• [Your assignment] Every line of the data below is to be given again as it appears, with the images removed.

• [Data for this task]

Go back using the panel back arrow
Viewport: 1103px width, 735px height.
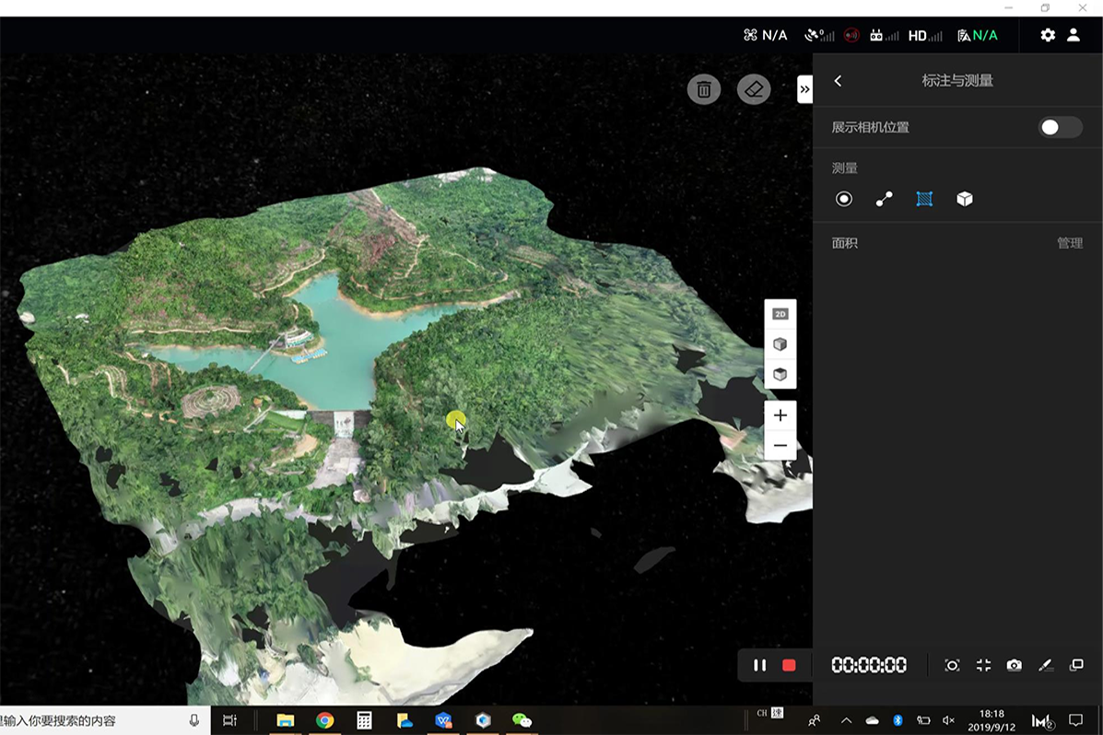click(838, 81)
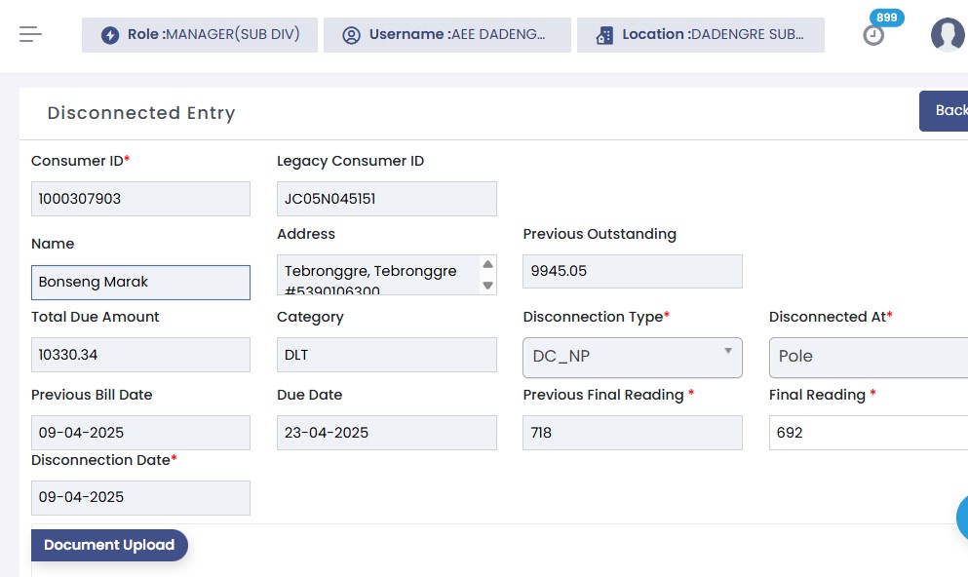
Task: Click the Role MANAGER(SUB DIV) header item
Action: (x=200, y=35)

• [Answer section]
Go back using the panel back arrow
Viewport: 1103px width, 735px height.
click(838, 81)
Task: Click the Role MANAGER(SUB DIV) header item
Action: (x=200, y=35)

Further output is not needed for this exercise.